Viral load and other laboratory data might only indicate the time course and severity of COVID-19 infection. There may be little knowledge of appropriate times and amounts for drugs, such as corticosteroids, in the treatment strategy for COVID-19. The prognosis may be improved if immunosuppressive drugs can be adjusted according to the degree of inflammation. Furthermore, lung injury may be reduced if we can adjust the protocol of prone positioning and muscle relaxant administration from an early disease stage. Further research is needed to examine these matters.

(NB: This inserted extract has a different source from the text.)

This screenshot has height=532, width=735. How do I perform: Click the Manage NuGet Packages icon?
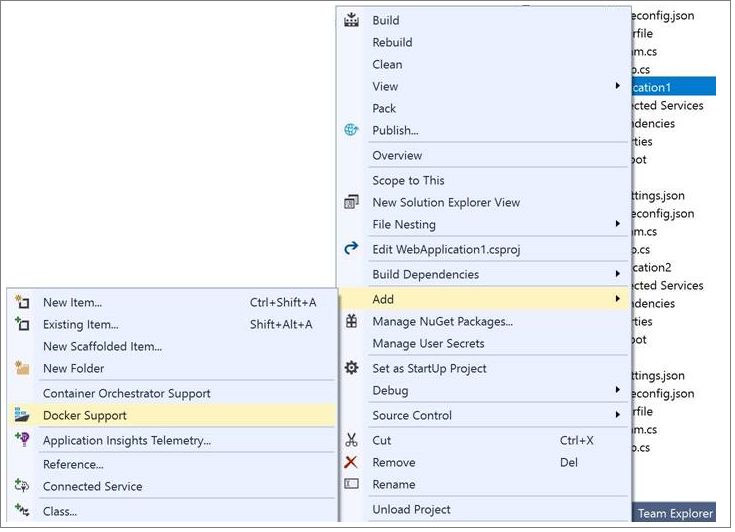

This study has several limitations. First, this study was a retrospective and single-center study, which used the same treatment protocol. It is necessary to consider different treatment methods to study the effectiveness of a particular therapy. Second, the effects of other treatments could not be confirmed in this study. Several new therapies have been developed, but their effects could not be examined. The vaccine for SARS-CoV-2 was not given to all subjects, and its effects could also not be evaluated. Third, since many subjects had already been intubated at ICU admission, and their families were often unable to visit the hospital, it was difficult to accurately assess most subjects’ baseline status. A wide range of basic factors could not be examined in this study. Therefore, it was not possible to investigate the broad effects of fundamental subject factors. Fourth, since a few subjects had been intubated at previous hospitals, the precise VFDs could not be calculated. However, since most subjects were brought to this ICU within 24 h of intubation, this time gap could be considered to be minimal.

Conclusions

In summary, a slow rate of decrease in blood virus level, high corticosteroid dose from the onset to ICU admission, slow recovery of lymphocyte counts, and high level of fibrinogen degradation products after ICU admission were associated with prolonged mechanical ventilation in subjects with severe COVID-19 pneumonia. Furthermore, the severity of pneumonia and the subjects’ characteristics also influenced outcome.

Footnotes

The authors have disclosed no conflicts of interest.